China: Trade Surplus Surges

February 12th, 2014
in econ_news, syndication

Econintersect:  China's balance of trade rose to a suplus of $318.6 billion in January 2014.  This was the breakingnews130pxsecond highest month in five years.  The surplus was 24% larger than the previous month and 9.3% above the same month a year ago.  The blowout number was 41% larger than the monthly average for 2013 and 88% bigger than the monthly average for 2012.  Both exports (up 10.6%) and imports (up 10.0%) showed strong gains from a year earlier.  The data buoyed Asia/Pacific stocks and boosted the currencies of countries that export to China, such as Australia with the Aus$ up 0.2%.

Follow up:

The only month higher than January 2014 since January 2009 was October 2012 at 321.73, slightly less than 1% larger.

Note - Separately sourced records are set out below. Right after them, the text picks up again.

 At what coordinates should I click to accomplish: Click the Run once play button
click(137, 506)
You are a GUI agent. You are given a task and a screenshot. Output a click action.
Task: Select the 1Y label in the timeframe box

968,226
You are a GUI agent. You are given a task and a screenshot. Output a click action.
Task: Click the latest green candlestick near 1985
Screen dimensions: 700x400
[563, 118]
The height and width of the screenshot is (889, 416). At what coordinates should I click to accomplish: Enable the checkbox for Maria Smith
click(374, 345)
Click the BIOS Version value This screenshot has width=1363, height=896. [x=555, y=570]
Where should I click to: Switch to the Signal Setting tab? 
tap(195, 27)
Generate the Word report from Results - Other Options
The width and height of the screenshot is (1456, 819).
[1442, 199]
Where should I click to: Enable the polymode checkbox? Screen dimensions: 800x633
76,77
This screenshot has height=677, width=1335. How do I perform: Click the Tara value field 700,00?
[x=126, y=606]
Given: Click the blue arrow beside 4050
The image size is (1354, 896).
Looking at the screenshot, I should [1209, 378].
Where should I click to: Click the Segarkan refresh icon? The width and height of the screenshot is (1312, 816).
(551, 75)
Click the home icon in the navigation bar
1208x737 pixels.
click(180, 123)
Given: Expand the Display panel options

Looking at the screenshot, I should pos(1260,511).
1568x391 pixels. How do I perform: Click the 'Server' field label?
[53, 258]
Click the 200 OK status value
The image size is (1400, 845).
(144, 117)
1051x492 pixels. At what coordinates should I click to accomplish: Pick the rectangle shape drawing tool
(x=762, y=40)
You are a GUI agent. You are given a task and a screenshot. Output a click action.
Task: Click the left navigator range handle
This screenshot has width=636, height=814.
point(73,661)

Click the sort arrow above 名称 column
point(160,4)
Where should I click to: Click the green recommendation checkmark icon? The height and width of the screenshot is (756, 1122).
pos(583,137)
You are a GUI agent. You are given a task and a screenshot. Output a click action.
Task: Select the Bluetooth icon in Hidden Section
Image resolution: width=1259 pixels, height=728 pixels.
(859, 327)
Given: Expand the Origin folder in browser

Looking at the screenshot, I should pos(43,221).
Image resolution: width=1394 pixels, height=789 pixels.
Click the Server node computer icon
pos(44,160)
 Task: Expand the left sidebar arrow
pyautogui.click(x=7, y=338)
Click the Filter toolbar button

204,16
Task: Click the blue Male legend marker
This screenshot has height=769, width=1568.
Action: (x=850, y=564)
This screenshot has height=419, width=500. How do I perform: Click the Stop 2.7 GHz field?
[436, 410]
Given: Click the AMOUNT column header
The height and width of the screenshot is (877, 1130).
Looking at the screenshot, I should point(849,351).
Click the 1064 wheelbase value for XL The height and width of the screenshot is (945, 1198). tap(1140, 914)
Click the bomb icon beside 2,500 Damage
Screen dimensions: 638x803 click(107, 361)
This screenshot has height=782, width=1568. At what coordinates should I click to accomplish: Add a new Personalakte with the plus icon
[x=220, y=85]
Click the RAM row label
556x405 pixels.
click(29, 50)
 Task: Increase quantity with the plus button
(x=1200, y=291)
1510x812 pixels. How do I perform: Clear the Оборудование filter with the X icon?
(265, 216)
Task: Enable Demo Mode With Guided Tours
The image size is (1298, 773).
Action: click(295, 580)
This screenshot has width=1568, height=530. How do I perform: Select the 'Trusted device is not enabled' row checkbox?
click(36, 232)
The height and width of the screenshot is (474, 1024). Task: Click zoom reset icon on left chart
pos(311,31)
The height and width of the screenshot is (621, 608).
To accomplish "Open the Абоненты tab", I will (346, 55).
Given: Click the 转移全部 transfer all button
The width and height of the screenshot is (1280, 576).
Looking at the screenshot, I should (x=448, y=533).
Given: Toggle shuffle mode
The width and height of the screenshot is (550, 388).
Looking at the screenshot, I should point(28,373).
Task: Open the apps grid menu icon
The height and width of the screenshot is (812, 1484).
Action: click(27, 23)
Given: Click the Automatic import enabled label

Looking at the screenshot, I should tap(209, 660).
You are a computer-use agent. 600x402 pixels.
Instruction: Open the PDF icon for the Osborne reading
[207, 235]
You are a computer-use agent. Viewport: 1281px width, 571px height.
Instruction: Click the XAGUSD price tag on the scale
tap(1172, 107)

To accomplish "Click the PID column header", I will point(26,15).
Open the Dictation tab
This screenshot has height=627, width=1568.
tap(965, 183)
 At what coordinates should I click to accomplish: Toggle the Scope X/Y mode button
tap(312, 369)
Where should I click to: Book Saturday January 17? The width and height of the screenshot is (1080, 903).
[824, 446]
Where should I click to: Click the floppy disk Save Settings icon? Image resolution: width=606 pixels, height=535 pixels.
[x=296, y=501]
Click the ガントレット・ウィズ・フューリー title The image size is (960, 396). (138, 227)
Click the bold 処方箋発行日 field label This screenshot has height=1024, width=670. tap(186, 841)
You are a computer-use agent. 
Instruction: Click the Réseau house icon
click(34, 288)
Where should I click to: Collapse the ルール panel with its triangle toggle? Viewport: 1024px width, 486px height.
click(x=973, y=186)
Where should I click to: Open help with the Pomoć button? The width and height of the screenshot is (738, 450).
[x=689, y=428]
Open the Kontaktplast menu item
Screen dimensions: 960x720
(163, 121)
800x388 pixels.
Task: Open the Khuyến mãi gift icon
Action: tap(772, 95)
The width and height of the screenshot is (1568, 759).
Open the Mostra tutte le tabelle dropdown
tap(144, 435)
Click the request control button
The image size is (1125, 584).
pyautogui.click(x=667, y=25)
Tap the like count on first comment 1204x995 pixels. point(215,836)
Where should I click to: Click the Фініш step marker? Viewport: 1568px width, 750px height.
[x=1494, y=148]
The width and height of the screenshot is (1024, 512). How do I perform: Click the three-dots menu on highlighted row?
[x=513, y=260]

Andrew Sullivan, director of Asian sales trading at Kim Eng Securities was quoted by CNBC:

"Overall, it is quite encouraging. I mean on the basis that China is still moving itself from being export-driven to looking at boosting growth in its domestic market. It's still managing to maintain its source of income to be able to achieve that."

Also quoted by CNBC, Michael Every, head of financial markets research for Asia-Pacific at Rabobank, called the numbers "suspicious".  Every cited the unusually large amount of exports to Hong Kong, hardly a major consumer of mainland products with its population of only 7 million.

A note of caution from Simon Rabinovitch in the Financial Times:

Chinese economic data in January and February has long been plagued with distortions because of the timing of the new year holiday, which leads many of the country's factories to halt or slow production for several weeks. A clearer read on the country's growth trajectory will emerge in March when the government publish a wider range of data that combine the first two months of the year to take account of the holiday effect.

Another caution from Louis Kuijs of RBS (Financial Times):

"We are left with a nagging feeling that perhaps issues such as over-invoicing have risen sharply in intensity early this year."

A year ago a scandal broke over the practice of inflating invoices to mask capital transfers, avoiding China's attempts at capital controls.  But this month compares year-over-year to a month with inflated data (January 2013) and still is higher.